Work instructions>
- a) In two sentences, sum up the Yin-Yang dataset tutorial below.
- b) Pick up the Yin-Yang dataset tutorial below at the point where it ends and keep writing it.

─── Selected extract ───

Repeated execution of the following code cell therefore shows slightly different
samples each time. The number of samples is the same for each of the three classes.

.. code:: ipython3

    samples, labels = next(iter(loader))

    fig, ax = plt.subplots(1,1)
    for i in range(3):
        ax.scatter(
            *samples[labels==i][..., :2].t(),
            c=colors[i], label=class_names[i])
    ax.set_aspect('equal')
    ax.set_facecolor('gray')
    ax.set_xlim(0,1); ax.set_ylim(0,1)
    ax.set_xlabel("x"); ax.set_ylabel("y")
    _=ax.legend()

.. image:: _static/tutorial/yin_yang_itl_dataset.png
    :width: 90%
    :align: center
    :class: solution

.. admonition:: Further reading

    This dataset as well as some model proposes and benchmarks are presented in:

    - Kriener, L., Göltz, J., & Petrovici, M. A. (2021). The Yin-Yang dataset.
      arXiv preprint: `arXiv:2102.08211 <https://arxiv.org/abs/2102.08211>`__.

.. code:: ipython3

    def alpha_cmap(color):
        """
        Returns a colormap ranging from transparent to specified color
        """
        cmap = np.broadcast_to(mpl.colors.to_rgba(color), (256, 4)).copy()
        cmap[:, -1] = np.linspace(0, 1, 256)
        return mpl.colors.ListedColormap(cmap)

    def test_train_epoch(model: torch.nn.Module,
                         loader: torch.utils.data.DataLoader,
                         optimizer: torch.optim.Optimizer):
        """
        Test the model and train for a single epoch afterwards.
        :param model: The model
        :param loader: Data loader containing the train data set
        :param optimizer: Optimizer that handles the weight updates
        """
        # prepare test data (grid of equal spaced samples):
        gridsize = 16  # one dimension of the test grid
        x = y = torch.linspace(0, 1, gridsize)
        x, y = torch.meshgrid(x, y); x, y = x.flatten(), y.flatten()
        data_test = torch.tensor(list(zip(x, y, 1-x, 1-y)), requires_grad=True)
        data, target = next(iter(loader))

─── Listing ───

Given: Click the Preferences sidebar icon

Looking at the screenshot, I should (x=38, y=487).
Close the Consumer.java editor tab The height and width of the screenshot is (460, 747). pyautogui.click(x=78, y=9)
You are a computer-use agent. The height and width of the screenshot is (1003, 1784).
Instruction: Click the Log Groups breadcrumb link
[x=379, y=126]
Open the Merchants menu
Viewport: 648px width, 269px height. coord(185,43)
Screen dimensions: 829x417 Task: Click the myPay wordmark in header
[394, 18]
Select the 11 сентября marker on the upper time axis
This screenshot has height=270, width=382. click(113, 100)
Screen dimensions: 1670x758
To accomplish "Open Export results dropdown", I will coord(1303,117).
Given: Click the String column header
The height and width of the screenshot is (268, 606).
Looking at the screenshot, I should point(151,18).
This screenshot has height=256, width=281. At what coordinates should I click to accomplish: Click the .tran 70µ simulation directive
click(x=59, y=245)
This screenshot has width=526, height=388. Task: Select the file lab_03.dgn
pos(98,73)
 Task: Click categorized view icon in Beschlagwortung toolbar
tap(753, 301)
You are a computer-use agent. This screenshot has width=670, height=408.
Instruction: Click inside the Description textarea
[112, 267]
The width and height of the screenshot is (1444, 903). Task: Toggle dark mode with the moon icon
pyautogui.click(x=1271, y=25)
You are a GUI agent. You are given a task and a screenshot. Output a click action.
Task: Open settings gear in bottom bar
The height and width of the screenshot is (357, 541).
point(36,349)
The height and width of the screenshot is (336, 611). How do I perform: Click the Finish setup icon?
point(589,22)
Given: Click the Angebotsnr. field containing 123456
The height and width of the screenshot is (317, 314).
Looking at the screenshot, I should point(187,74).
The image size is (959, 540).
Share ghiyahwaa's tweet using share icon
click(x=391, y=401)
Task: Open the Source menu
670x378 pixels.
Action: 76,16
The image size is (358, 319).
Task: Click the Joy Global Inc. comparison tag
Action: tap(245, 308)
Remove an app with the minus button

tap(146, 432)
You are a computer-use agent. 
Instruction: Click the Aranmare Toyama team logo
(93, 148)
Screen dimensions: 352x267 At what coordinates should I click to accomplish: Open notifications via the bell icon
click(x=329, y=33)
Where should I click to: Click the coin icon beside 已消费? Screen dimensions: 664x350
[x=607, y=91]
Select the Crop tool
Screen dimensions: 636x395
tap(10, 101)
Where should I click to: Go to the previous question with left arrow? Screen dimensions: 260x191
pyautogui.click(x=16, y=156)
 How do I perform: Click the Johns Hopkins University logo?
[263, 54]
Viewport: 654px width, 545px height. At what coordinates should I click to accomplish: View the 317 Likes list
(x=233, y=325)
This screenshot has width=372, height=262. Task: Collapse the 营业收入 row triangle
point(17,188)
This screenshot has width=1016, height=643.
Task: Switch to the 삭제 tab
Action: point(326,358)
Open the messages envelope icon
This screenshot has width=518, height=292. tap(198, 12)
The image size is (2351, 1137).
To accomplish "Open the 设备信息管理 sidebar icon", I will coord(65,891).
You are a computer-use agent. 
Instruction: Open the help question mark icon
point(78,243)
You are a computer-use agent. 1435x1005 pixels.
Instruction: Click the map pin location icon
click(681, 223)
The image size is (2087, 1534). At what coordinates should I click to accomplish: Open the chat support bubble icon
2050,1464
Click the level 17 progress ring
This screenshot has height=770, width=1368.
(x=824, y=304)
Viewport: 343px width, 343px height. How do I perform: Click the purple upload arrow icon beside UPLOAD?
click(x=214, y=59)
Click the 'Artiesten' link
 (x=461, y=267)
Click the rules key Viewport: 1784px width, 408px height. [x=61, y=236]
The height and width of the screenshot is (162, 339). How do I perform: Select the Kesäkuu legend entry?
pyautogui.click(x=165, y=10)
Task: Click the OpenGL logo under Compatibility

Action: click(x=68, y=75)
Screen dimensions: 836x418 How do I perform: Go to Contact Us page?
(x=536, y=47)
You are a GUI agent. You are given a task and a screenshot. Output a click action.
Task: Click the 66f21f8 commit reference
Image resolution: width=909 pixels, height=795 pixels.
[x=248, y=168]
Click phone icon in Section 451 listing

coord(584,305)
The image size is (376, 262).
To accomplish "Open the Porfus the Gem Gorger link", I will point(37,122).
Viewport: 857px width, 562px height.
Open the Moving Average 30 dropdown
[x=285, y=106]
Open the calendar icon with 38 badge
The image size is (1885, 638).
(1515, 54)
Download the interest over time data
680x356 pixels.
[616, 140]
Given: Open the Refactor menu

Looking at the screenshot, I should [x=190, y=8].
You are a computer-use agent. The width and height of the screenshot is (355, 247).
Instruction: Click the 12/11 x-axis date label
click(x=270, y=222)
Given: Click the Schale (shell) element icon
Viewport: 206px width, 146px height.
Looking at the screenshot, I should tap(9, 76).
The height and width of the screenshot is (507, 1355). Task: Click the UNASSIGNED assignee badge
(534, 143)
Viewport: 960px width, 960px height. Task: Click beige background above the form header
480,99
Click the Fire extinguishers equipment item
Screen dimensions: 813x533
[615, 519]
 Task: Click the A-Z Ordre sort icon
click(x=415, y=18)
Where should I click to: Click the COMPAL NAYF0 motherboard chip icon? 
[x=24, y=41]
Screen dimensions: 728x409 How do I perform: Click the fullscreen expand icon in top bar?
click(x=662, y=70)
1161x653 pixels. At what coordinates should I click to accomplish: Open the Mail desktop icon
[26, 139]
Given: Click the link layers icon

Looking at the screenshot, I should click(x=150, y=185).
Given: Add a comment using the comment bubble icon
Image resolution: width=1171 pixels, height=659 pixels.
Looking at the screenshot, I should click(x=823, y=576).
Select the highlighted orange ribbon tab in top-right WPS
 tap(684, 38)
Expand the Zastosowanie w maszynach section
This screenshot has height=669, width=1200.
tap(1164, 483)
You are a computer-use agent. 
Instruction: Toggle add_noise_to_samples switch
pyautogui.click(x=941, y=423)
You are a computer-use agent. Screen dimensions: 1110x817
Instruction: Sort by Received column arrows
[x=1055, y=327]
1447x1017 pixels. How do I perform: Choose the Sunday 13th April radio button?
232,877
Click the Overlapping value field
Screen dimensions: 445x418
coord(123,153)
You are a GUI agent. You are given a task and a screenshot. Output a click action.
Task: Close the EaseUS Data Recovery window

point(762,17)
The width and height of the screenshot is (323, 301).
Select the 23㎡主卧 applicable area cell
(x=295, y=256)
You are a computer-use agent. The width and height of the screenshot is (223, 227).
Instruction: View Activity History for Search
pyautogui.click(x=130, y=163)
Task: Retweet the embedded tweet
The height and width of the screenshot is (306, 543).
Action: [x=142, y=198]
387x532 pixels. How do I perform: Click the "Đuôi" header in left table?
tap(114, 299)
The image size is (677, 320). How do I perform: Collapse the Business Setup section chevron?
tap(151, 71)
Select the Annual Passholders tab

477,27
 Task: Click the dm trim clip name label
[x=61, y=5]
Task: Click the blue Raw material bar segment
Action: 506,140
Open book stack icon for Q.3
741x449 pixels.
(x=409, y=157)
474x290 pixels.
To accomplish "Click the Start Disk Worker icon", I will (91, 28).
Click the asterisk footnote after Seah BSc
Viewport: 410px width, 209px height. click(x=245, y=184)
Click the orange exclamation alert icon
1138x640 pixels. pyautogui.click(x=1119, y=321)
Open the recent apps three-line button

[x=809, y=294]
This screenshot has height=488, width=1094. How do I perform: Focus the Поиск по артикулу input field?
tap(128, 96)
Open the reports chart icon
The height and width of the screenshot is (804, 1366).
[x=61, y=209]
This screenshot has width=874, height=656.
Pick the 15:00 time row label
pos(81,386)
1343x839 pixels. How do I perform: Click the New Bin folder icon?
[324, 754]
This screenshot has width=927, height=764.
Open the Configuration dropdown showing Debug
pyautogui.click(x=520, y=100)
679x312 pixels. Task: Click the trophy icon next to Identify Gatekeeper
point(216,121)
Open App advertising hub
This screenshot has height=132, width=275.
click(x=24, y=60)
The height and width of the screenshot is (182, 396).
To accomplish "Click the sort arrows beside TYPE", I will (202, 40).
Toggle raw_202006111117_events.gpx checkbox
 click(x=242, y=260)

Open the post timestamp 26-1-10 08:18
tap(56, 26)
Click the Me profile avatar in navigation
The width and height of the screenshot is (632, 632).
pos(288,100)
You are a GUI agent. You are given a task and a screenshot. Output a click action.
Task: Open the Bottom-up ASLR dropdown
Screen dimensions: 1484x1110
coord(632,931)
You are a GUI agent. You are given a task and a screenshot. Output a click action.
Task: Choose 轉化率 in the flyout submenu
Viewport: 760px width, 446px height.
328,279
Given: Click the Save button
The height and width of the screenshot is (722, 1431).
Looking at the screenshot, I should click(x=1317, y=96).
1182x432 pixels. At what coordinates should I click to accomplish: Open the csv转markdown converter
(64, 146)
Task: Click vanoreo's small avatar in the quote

───

Task results>
- a) Running the plotting code again shows slightly different samples each time, with the same number of samples for each of the three classes, and the dataset, along with some model proposals and benchmarks, is presented in the 2021 paper "The Yin-Yang dataset" by Kriener, Göltz, and Petrovici. The next code defines a function that returns a colormap ranging from transparent to a given color and a function that tests the model and then trains it for a single epoch, beginning by preparing test data as a grid of equally spaced samples.

- b)
        data = torch.cat((data_test, data))  # prepend to train data
        # the actual training:
        model.train()
        optimizer.zero_grad()
        output = model(data)
        loss = F.cross_entropy(output[len(data_test):], target)
        loss.backward()
        optimizer.step()
        # get test data from output and reshape:
        with torch.no_grad():
            output_test = F.softmax(output[:len(data_test)], dim=-1)
        output_test = output_test.reshape(gridsize, gridsize, -1)
        return torch.transpose(output_test, 0, 1)

    def train(model: torch.nn.Module,
              loader: torch.utils.data.DataLoader,
              scheduler: torch.optim.lr_scheduler._LRScheduler,
              num_epochs: int = 200):
        """
        Train the model while displaying the test results.
        :param model: The model
        :param loader: Data loader containing the train data set
        :param scheduler: Scheduler that handles the weight updates
        :param num_epochs: Number of epochs to train
        """
        fig = plt.figure()
        ax = plt.gca()
        ax.grid(False)
        ax.set_title("Epoch 0")
        imgs = []
        for i, c in enumerate(colors):
            imgs.append(plt.imshow(
                torch.zeros((1, 1)), vmin=0, vmax=1,
                extent=(0, 1, 0, 1), origin='lower',
                cmap=alpha_cmap(c)))
        plt.xlabel("$x$"); plt.ylabel("$y$")

        for _ in range(num_epochs + 1):
            test_out = test_train_epoch(model, loader, scheduler.optimizer)
            for i, img in enumerate(imgs):
                img.set_data(test_out[..., i])
            ax.set_title(f"Epoch {scheduler.last_epoch}")
            fig.canvas.draw()
            scheduler.step()
        wout = w.Output(layout=w.Layout(height="450px")); display(wout)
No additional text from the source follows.